[Records from a collection]
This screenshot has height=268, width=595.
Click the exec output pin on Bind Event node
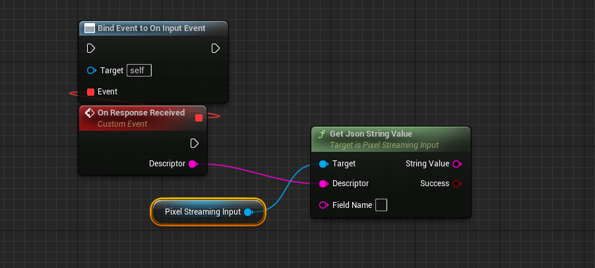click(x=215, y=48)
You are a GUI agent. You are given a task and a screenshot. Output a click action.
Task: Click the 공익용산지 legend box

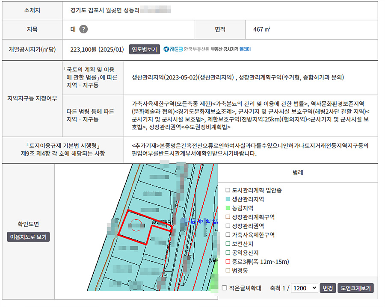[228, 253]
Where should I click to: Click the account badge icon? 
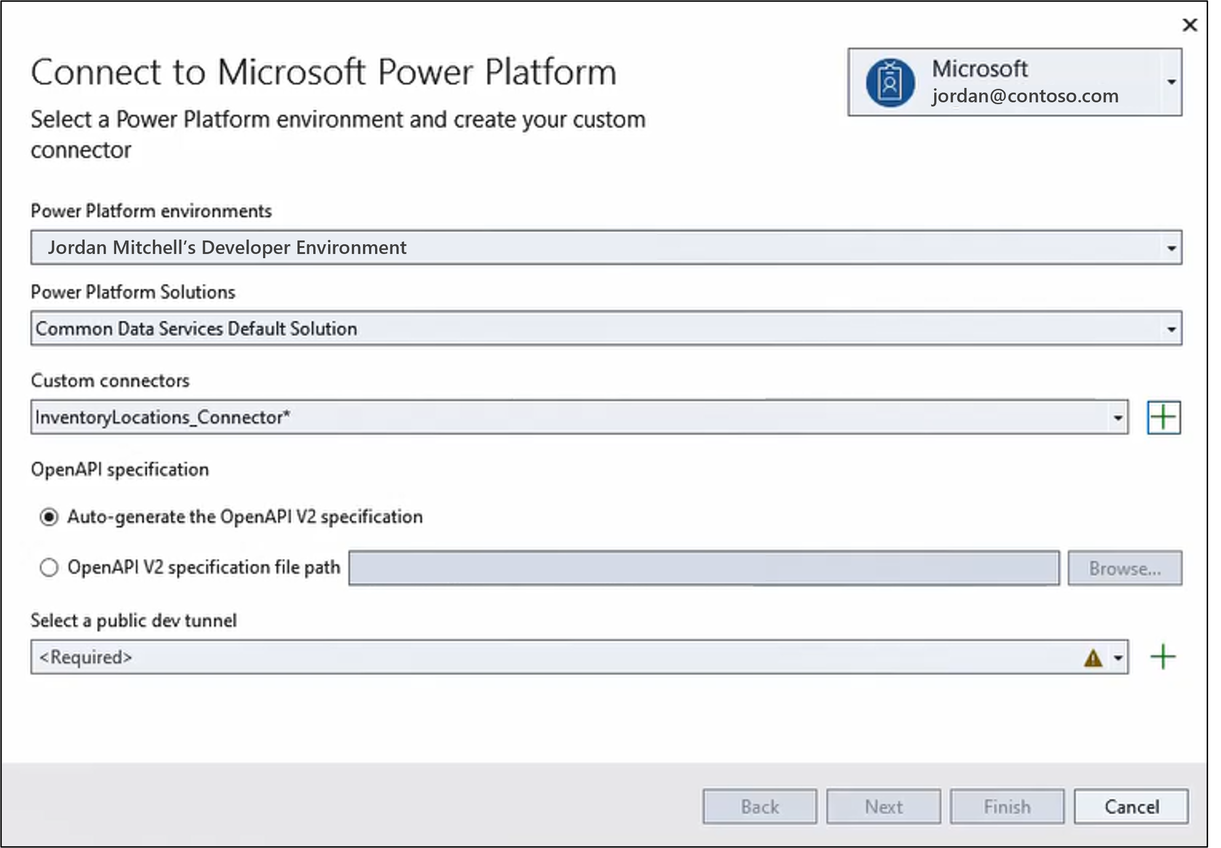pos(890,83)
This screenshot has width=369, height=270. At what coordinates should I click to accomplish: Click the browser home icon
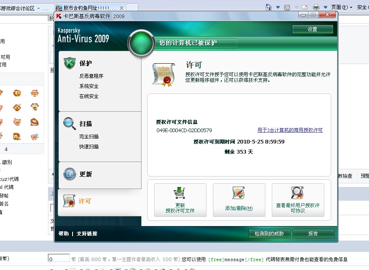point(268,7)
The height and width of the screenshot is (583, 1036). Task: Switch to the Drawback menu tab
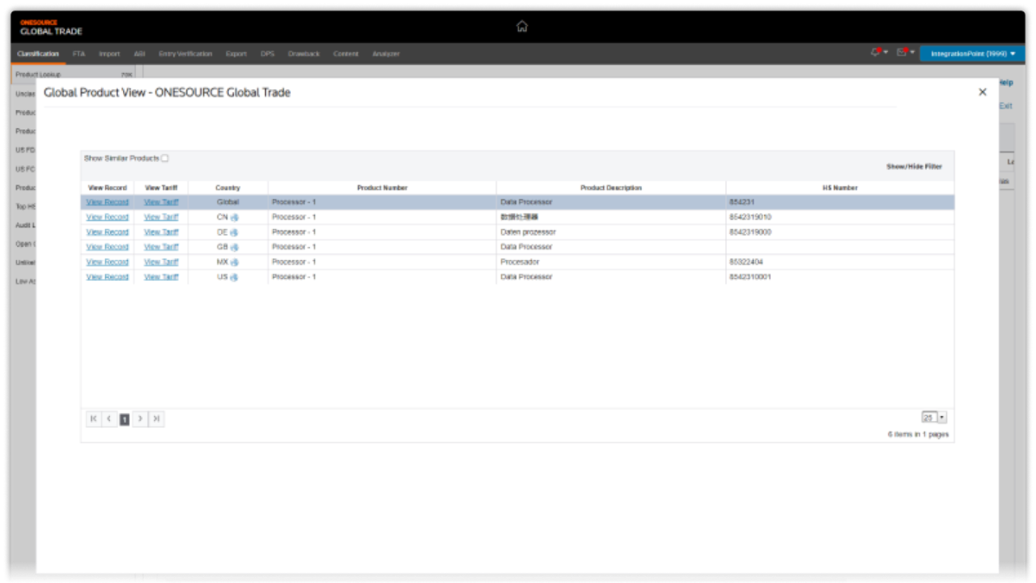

Task description:
What is needed here is an exact copy of every record, with the pictures left out.

Answer:
This screenshot has height=268, width=595.
Click the exec output pin on Bind Event node
click(x=215, y=48)
You are a GUI agent. You are given a task and a screenshot. Output a click action.
Task: Click the 공익용산지 legend box

[228, 253]
Where should I click to: Click the account badge icon? 
pos(890,83)
This screenshot has width=369, height=270. At what coordinates should I click to accomplish: Click the browser home icon
point(268,7)
The height and width of the screenshot is (583, 1036). Task: Switch to the Drawback menu tab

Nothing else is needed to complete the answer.